Carlisle is a place where women warp and swarm, goats trot on ancient mountain switchbacks, ghosts shimmer quietly and wolves tear away at fences. Limbs and ideas intermingle with our animal instincts, our sadness and our gladness. The inhabitants live in a both abstract and familiar world of impulses, camaraderie and antlers that make up all our everyday lives.The arena is DNA where the raw space seems stripped down to the equipment of theatre, lights in abundance, a mirrored wall to the side, which for some performances must serve as "offstage". But nothing in Carlisle seems offstage, even when its inhabitants roam in and out of doors on the left that might be caves or homes or openings to another world. Structural columns define the space like limbless trees on a landscape that ultimately rests in the imagination.(Program Note by Katie Workum)

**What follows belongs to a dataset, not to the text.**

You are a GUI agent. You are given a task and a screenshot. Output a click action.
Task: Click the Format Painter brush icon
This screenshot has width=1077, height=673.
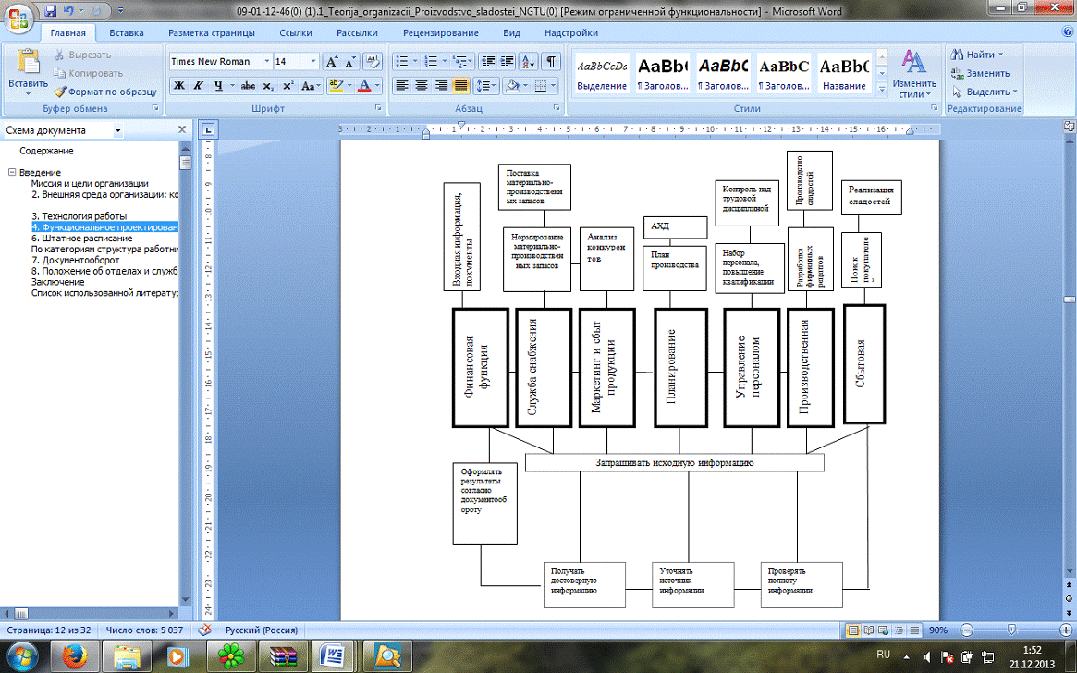(60, 92)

A quartet of dancers, Samantha Allen, Ivy Baldwin, Kennis Hawkins and Hannah Heller, are creatures of Carlisle. Their movement is personal, primal, and poetic. Each seems distinctly defined but in flux, changing on a continuum that morphs from women to creatures and back again. Perhaps more importantly these women have voices and their language is choreographed as carefully as their bodies. Moreover, these voices sing spontaneously, almost as though the music emanates from the land of Carlisle like an atmospheric vapor or at times raucous and raw. Carlisle is strangely a land absent of men. Women form the full reality, and there are conflicts and issues among the four that emerge through gesture and utterances.
Then suddenly, on the side, a silent procession of Korean women glide across the floor at the right, their shimmering forms echoed in the mirror. They are curiously detached, in another world, beautiful, mysterious, transient, disappearing as quietly as they emerged. They form a serene ensemble (danced by Ahreum Chung, Jae Im Chung, Jee Yeon Jang, Ah Rong Kim, Eunkung Kim, Ji Yeun Lee, and Soo Hyun Park).
But in Carlisle, the panorama and struggles continue, oblivious to the gliding phantoms that linger on the outskirts of reality. The dichotomy is rich with possibilities, but the work cannot fully engage in the potential of choreographic ideas, musical awareness, and narrative ambiguity. There just isn't time.
At the end there is a fusion of the forces as though somehow the musical penetration has created an equilibrium where everything is resolved. There are brilliant uses of silence as a presence, electronics by Jenny Seastone Stern, and the rich tapestry of Katie Workum's imagination. We are coaxed into believing that the bizarre is routine, and that after all, in a Pirandellian twist, this is just a show.